In this study, we present a bi-level optimization model formulation to explore the integration of circular economy policies into product supply chains. By integrating different policy instruments, including taxes and financial incentives, the study aims to identify strategies that promote sustainable solutions while ensuring economic feasibility for businesses. The model is applied to a coffee packaging case study,7 analyzing multiple packaging alternatives and waste management pathways under three scenarios: (i) implementing carbon taxes, (ii) considering financial incentives, and (iii) combining carbon taxes with financial incentives. In the problem formulation, the upper-level decision-maker (local government) seeks to reduce environmental impacts by maximizing circularity and/or minimizing greenhouse gas emissions through policy interventions. Meanwhile, the lower-level decision-makers (coffee roasting companies) aim to minimize costs when selecting packaging and waste management alternatives under the extended producer responsibility strategy. The resulting bi-level mixed-integer optimization problem is solved using the data-driven optimization framework DOMINO.6 Whitin this framework, the upper-level problem is solved using a particle swarm optimization8, and the lower-level problem is solved using an analytical global optimization solver (gurobi).
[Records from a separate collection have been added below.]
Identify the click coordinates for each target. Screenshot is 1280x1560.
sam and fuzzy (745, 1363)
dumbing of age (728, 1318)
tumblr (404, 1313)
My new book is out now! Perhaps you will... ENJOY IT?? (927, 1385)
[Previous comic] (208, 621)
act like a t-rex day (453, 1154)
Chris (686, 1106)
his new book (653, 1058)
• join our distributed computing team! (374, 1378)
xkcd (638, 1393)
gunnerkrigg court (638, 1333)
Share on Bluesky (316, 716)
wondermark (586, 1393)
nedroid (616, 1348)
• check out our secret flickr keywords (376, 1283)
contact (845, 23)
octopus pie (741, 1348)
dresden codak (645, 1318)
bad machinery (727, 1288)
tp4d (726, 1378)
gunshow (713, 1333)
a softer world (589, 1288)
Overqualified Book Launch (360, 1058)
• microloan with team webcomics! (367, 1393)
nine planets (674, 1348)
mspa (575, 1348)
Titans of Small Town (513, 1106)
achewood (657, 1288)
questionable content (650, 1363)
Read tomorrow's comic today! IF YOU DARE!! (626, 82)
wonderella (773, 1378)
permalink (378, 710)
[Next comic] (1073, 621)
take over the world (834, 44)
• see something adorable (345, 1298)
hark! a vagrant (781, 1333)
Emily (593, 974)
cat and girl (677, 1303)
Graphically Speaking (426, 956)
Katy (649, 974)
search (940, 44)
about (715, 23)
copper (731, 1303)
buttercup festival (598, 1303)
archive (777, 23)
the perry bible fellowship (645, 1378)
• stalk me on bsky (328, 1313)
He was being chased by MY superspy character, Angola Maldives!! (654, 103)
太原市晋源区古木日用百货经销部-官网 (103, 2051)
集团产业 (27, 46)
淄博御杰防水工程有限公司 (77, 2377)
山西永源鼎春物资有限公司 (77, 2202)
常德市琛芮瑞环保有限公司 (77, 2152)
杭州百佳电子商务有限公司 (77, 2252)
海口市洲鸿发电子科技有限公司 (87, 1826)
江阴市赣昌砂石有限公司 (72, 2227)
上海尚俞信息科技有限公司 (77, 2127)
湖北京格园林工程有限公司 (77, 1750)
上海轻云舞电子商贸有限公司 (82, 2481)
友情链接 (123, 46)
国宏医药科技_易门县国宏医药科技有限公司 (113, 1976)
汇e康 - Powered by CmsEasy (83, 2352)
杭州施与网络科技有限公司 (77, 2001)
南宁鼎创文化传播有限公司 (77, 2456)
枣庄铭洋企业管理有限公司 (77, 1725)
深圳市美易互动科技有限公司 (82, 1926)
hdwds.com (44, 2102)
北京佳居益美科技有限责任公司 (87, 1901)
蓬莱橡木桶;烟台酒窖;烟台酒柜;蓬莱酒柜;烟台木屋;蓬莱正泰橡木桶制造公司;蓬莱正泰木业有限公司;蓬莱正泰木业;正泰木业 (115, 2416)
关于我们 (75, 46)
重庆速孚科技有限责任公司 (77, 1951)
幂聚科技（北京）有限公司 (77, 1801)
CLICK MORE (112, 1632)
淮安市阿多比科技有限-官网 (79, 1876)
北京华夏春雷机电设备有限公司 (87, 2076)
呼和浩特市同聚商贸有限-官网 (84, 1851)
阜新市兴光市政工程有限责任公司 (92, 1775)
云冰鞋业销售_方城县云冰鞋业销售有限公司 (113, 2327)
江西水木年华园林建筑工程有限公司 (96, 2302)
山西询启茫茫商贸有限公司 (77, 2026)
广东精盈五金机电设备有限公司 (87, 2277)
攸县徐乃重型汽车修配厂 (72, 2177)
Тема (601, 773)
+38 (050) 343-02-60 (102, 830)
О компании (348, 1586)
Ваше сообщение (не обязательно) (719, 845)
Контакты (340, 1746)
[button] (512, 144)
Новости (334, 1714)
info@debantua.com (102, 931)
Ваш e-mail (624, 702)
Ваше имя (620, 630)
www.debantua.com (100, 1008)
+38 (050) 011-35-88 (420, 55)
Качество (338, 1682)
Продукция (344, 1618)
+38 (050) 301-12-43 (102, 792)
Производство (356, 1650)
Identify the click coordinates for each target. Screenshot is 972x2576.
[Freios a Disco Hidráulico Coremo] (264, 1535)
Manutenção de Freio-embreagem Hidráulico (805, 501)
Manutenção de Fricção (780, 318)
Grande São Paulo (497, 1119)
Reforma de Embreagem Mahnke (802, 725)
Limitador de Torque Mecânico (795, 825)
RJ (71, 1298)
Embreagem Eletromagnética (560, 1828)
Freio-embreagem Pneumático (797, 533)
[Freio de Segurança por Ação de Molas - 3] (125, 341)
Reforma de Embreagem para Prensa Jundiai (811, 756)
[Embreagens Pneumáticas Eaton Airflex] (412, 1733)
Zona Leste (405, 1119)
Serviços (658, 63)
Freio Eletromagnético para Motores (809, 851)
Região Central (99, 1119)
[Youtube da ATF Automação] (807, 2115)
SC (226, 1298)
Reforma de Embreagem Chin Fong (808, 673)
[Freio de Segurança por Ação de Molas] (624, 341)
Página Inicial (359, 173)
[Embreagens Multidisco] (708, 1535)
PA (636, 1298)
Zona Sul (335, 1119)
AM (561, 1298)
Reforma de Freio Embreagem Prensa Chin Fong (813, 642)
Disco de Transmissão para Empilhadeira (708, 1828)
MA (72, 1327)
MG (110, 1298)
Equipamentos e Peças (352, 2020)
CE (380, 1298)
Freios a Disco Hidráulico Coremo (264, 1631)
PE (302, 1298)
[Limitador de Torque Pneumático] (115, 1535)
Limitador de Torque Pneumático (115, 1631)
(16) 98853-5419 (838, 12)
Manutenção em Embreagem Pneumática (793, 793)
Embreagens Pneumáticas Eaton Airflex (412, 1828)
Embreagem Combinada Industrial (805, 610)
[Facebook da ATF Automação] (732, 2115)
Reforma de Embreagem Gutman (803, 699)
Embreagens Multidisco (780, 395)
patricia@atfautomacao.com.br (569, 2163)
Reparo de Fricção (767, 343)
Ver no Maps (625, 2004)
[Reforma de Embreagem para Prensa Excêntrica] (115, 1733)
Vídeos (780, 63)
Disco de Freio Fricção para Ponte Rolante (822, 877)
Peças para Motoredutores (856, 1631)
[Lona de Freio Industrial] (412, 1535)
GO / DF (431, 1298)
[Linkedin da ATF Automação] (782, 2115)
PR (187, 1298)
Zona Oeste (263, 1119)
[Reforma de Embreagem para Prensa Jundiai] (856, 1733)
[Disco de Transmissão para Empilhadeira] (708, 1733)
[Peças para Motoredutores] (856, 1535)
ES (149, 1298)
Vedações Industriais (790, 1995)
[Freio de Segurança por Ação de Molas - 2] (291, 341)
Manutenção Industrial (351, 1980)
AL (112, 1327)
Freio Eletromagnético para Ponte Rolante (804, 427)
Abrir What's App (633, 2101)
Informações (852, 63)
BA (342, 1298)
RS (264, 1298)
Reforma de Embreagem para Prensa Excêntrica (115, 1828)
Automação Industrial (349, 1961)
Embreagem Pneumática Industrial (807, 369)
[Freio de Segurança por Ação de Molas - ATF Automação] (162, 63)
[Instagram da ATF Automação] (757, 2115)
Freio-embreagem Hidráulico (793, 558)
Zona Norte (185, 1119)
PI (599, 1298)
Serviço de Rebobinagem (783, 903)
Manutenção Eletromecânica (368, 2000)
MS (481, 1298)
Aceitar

A sensitivity analysis is conducted to evaluate the impact of varying government budget constraints on industrial operations and sustainability outcomes. The findings provide valuable insights into optimal policy strategies that drive circular economy adoption while ensuring financial viability for businesses.

References

(1) Jin, M.; Granda-Marulanda, N. A.; Down, I. The Impact of Carbon Policies on Supply Chain Design and Logistics of a Major Retailer. J Clean Prod 2014, 85, 453–461. https://doi.org/10.1016/j.jclepro.2013.08.042.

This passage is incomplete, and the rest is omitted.